In the case of Ukraine, the war with Russia that began in 2014 due to the Russian annexation of Crimea and the invasion to the east of Ukraine, which is ongoing, has played an essential role in the production of narratives and images. The intangible necessity to understand these traumatic events is linked to a more pragmatic interest in the creation of materials as the basis for cultural resistance. The articulation of differences with the reality “beyond the border,” together with the rethinking of belonging to the more globalized picture, also comes forward in this process of reconceptualization, which is no longer solely postcolonial. The focus is less on challenging identities but rather on artists’ responses to the divergent ways of seeing formed in the neighboring countries by the preceding thirty years of independence.

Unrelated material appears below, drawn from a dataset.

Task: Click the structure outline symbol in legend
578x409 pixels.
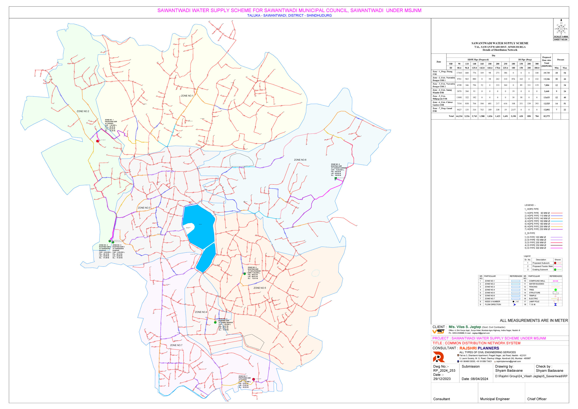Action: click(556, 293)
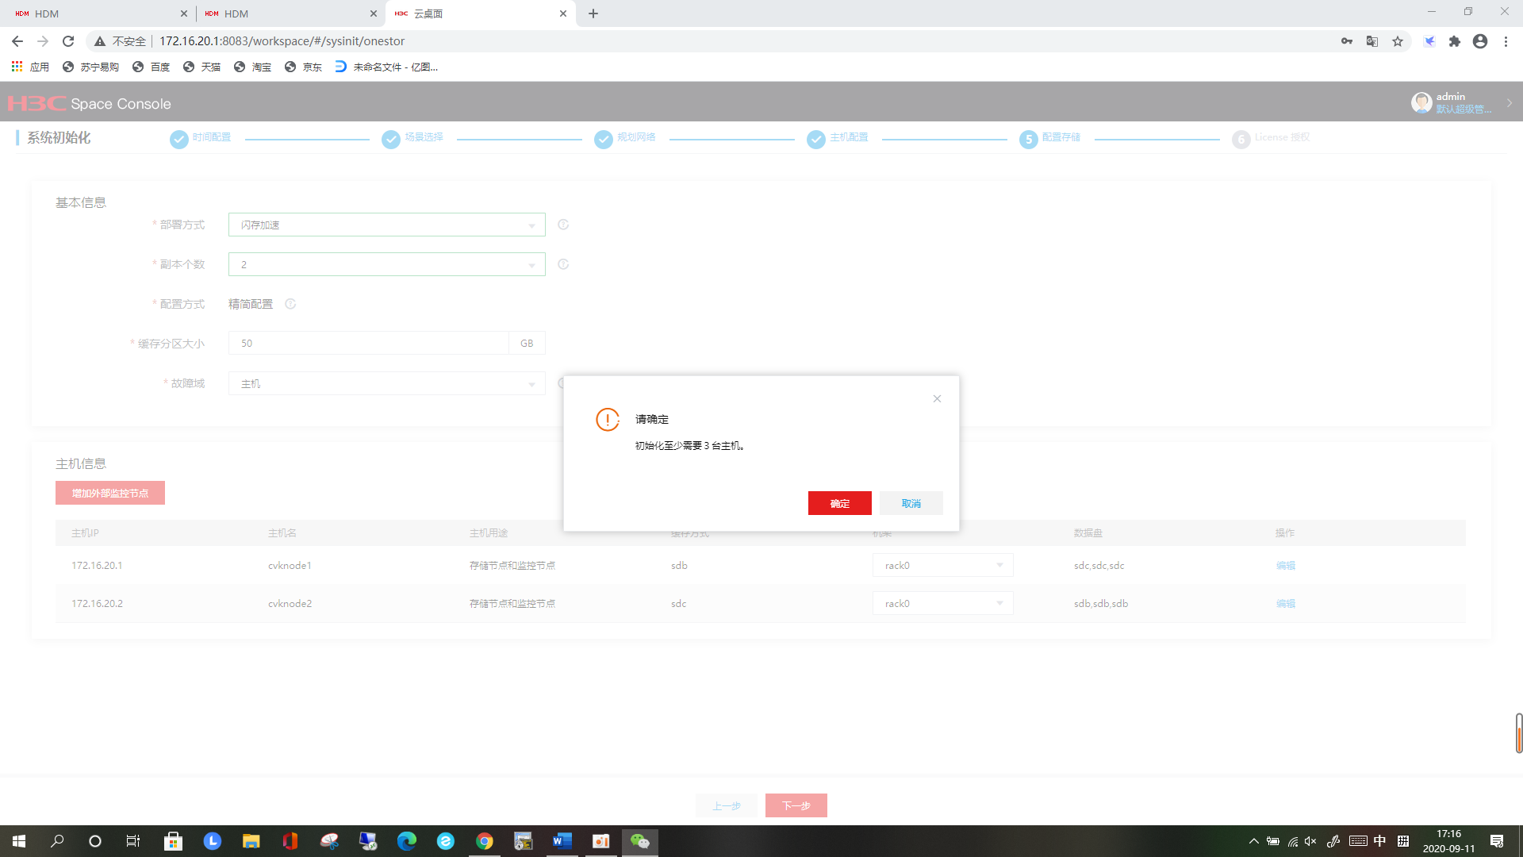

The contemporary history of Estonia, Latvia, and Lithuania, even though it looks less turbulent than that of Ukraine, has its concerns rooted in economic inequality within a broader European context. It is also marked by a lack of solid political vectors that would define the development of each country. The inner differences in art practice also are not to be omitted. To demonstrate, even in the modern period, the art of Estonia, Lithuania, and Latvia has not developed equally, exhibiting a variety of influences from Central Europe and Scandinavia. Today, such artistic references are even more varied and extensive in reach. (Rosenfeld and Dodge 2011) The global pertinence of Baltic—and Ukrainian—art means that they belong to a network of horizontal relations among local art productions across the world. Such a perspective forms the core of the discussion about the universal values of political expression through culture and, more narrowly, artistic political concerns.

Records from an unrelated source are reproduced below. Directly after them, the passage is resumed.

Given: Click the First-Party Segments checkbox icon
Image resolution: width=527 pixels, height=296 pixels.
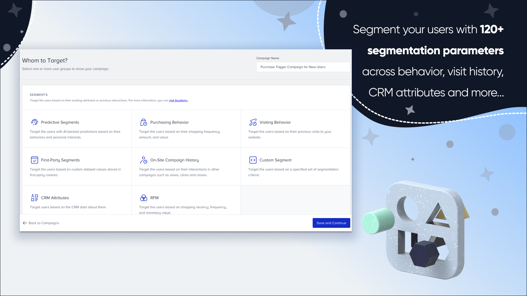Looking at the screenshot, I should pos(34,160).
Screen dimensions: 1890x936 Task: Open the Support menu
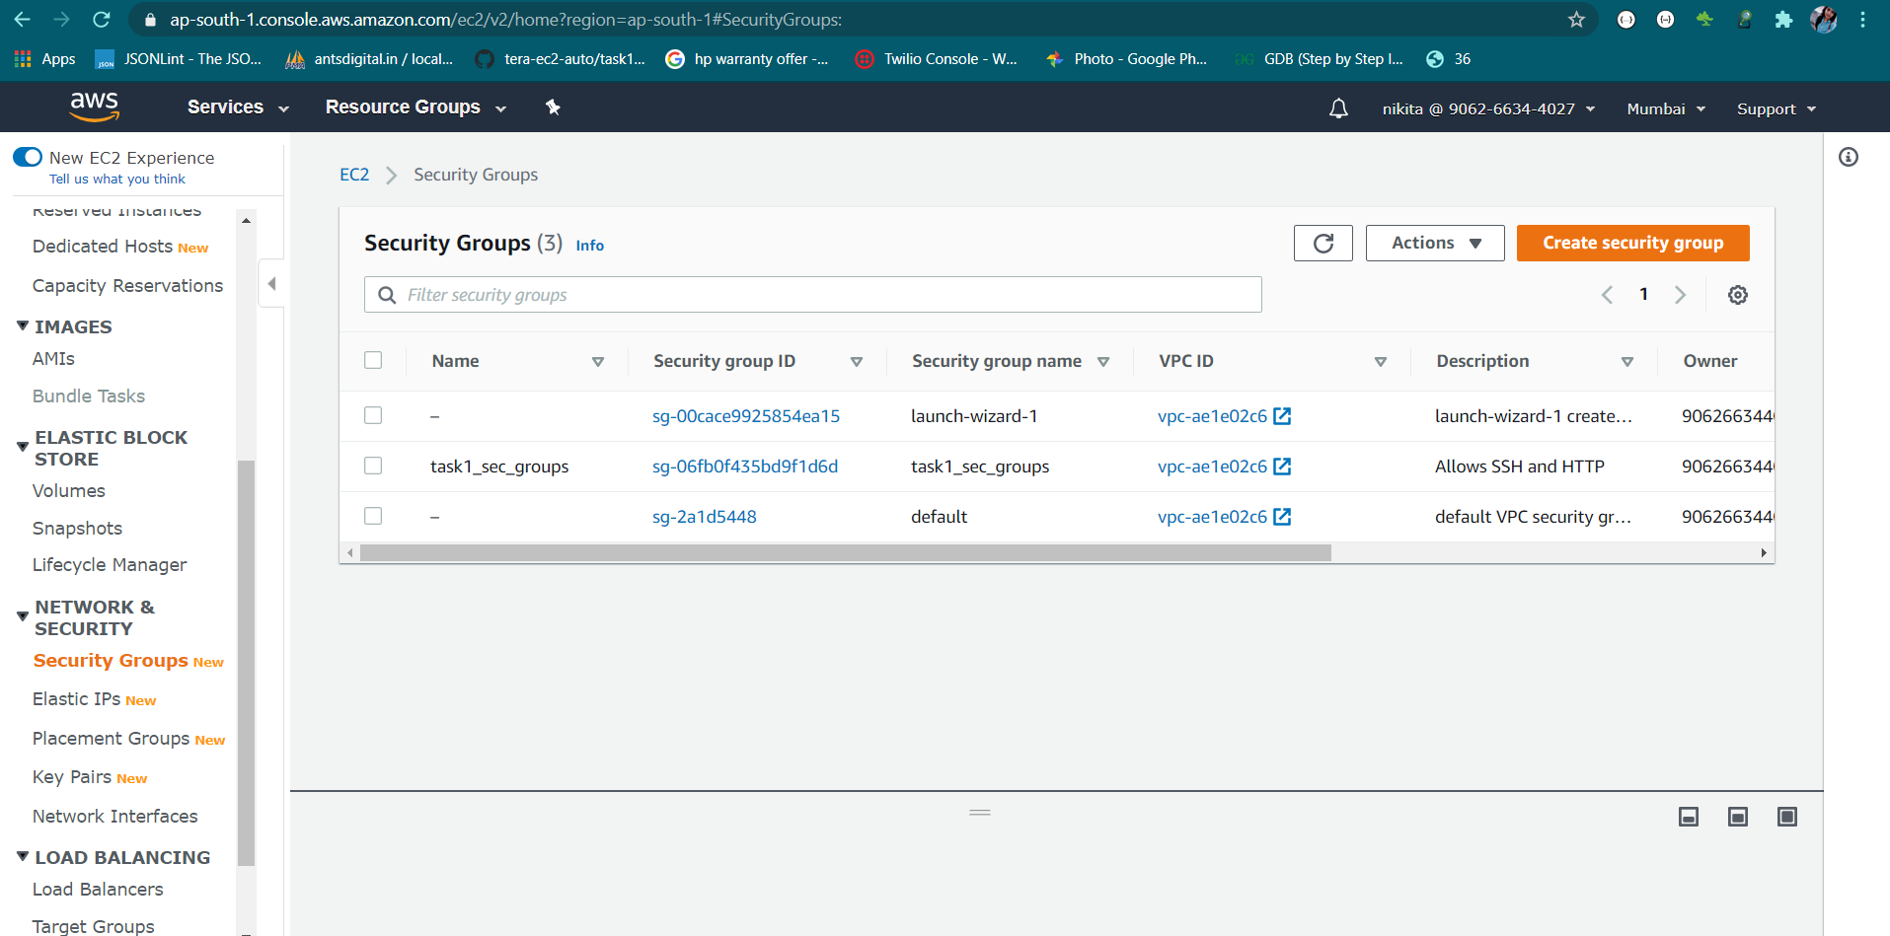1775,108
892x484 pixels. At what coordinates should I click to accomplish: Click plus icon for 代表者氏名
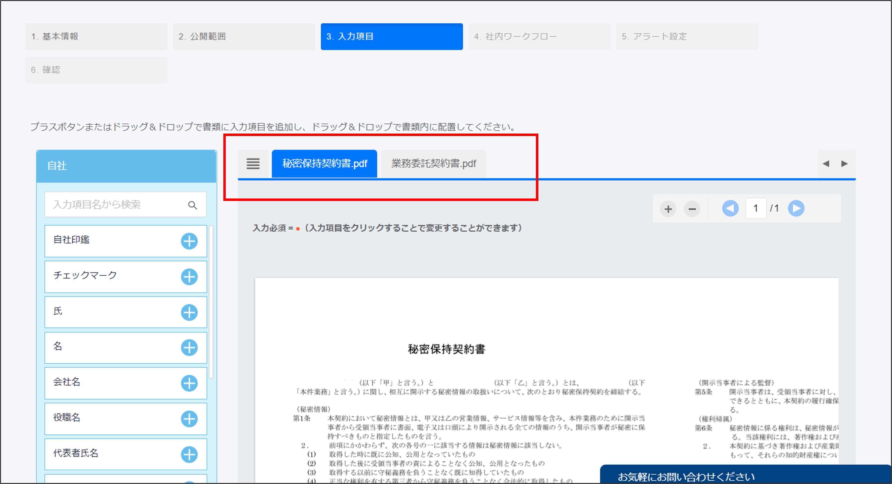click(x=189, y=455)
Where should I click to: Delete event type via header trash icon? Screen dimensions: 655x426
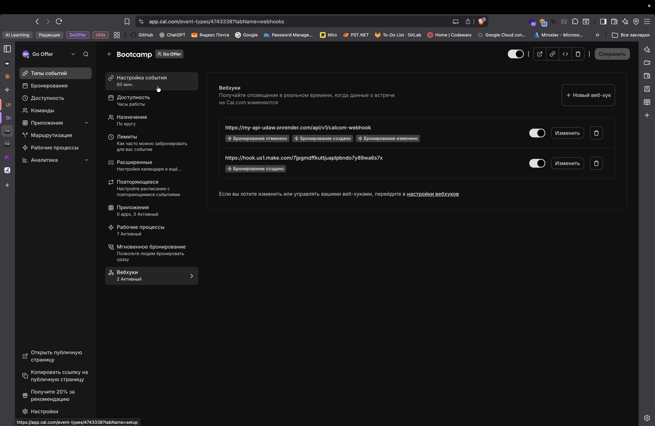578,54
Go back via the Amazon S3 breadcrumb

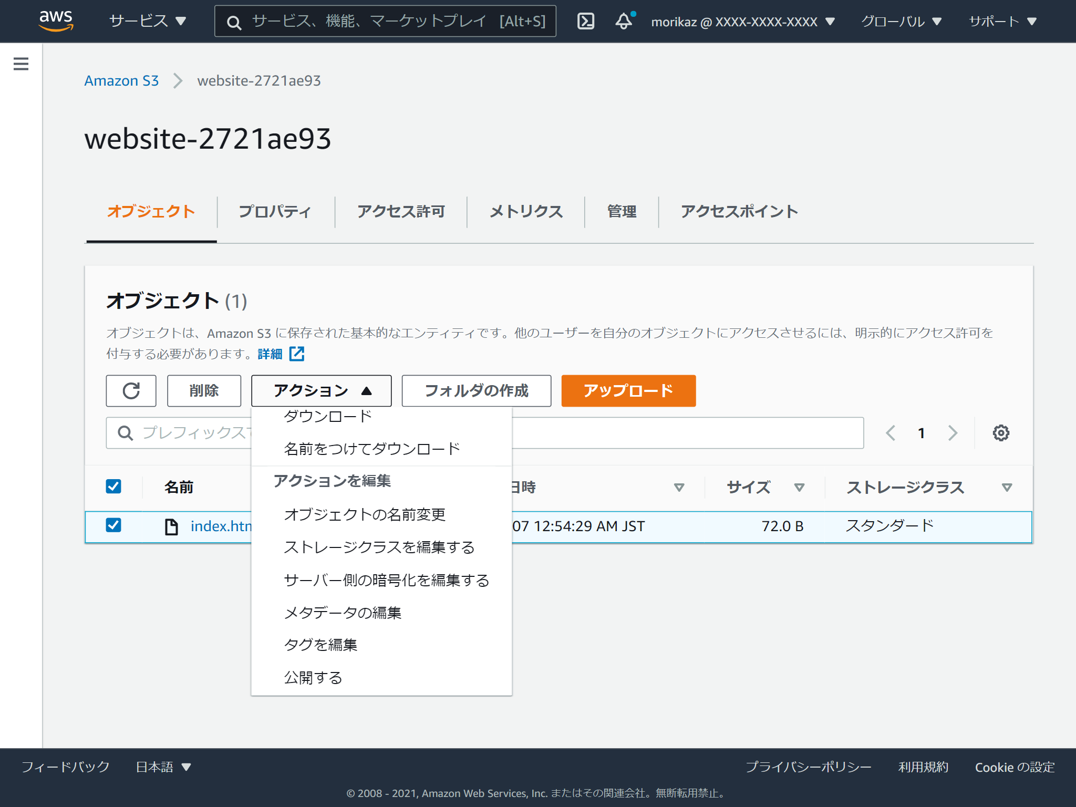click(121, 80)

The change of artistic perspectives during the past three decades cannot be seen as linear, with constant breakthroughs and flashbacks that have occurred along the way, provoked by changes in the political trajectory and the constant re-identification caused by underlying conflicts of memory that at times fade, at times flare-up. Art intervenes in these conflicts and discusses and deconstructs them, taking them beyond “minor” histories of art within the global context while remaining rooted in local cultural milieux. The heterotopias of each artistic location function in distinct ways, reflecting the new relationships that artists develop with institutions and the broader public.

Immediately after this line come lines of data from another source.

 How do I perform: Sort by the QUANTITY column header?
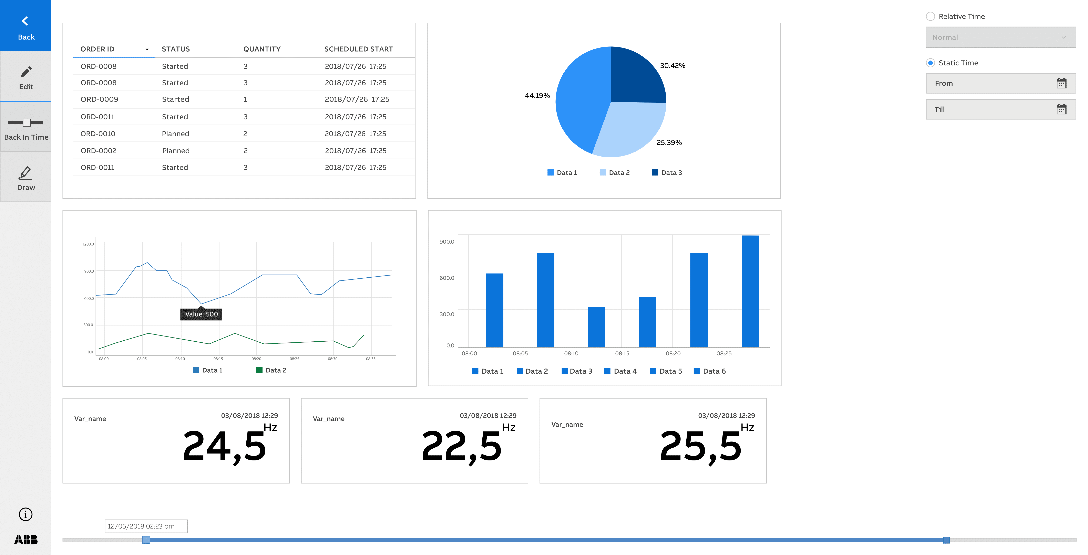click(261, 49)
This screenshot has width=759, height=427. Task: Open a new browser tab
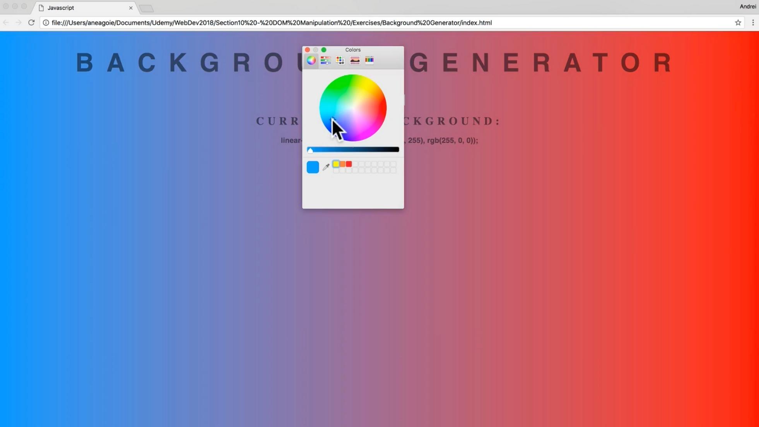click(x=147, y=8)
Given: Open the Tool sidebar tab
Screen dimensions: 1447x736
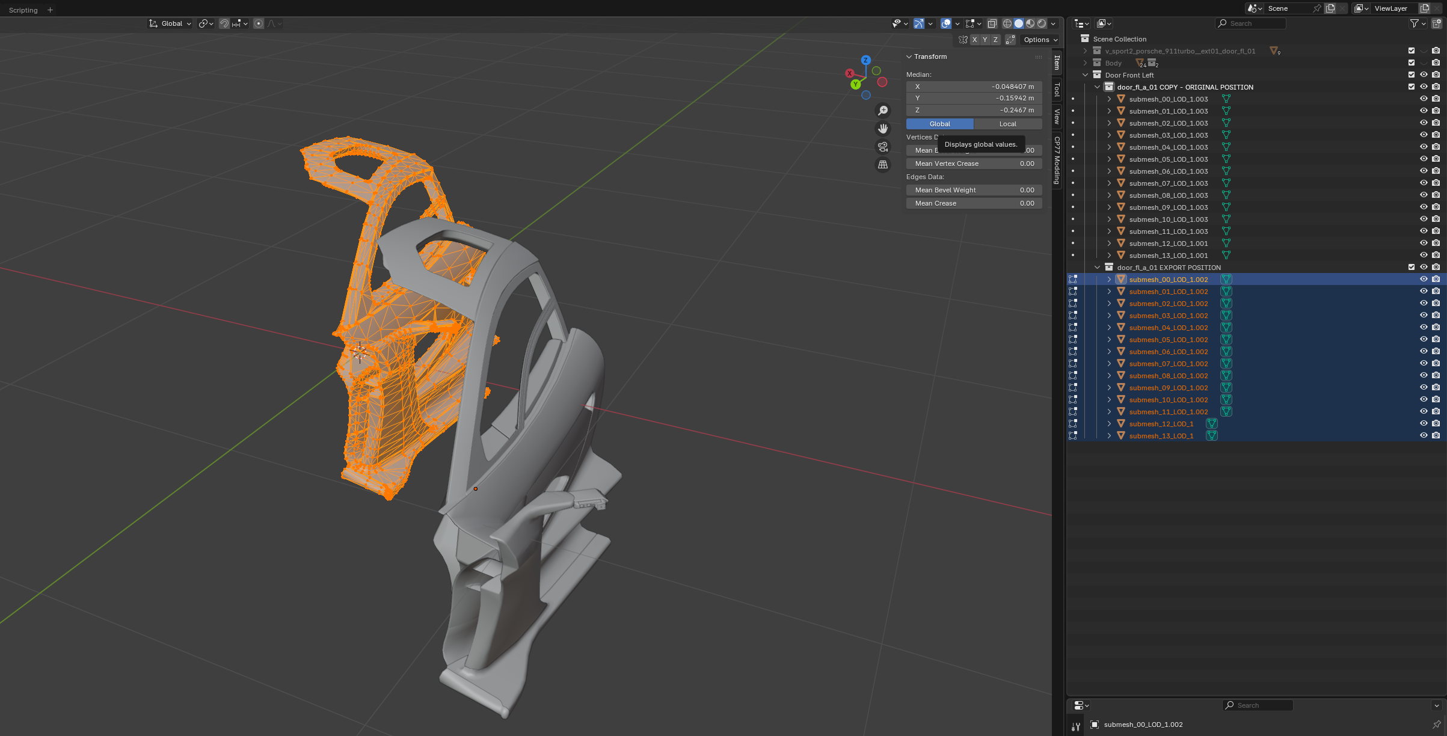Looking at the screenshot, I should (1057, 90).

Belonging to a new common cultural space—in the cases of Estonia, Latvia, and Lithuania—and Ukraine’s long-term aspirations to join it are of significant importance for this process of crafting new approaches from local elements. The compelling proposals of post-independence art are centered on the recompilation of the past and adjusting it to fit into the framework of the present. Contemporary art in Ukraine and the Baltic countries is frequently perceived through a political lens due to the countries’ turbulent histories. I hope that this volume opens up a discussion of multiple new ways of seeing and interpreting art in these countries as they continue to firmly establish their positions in the geopolitical arena and within global art markets.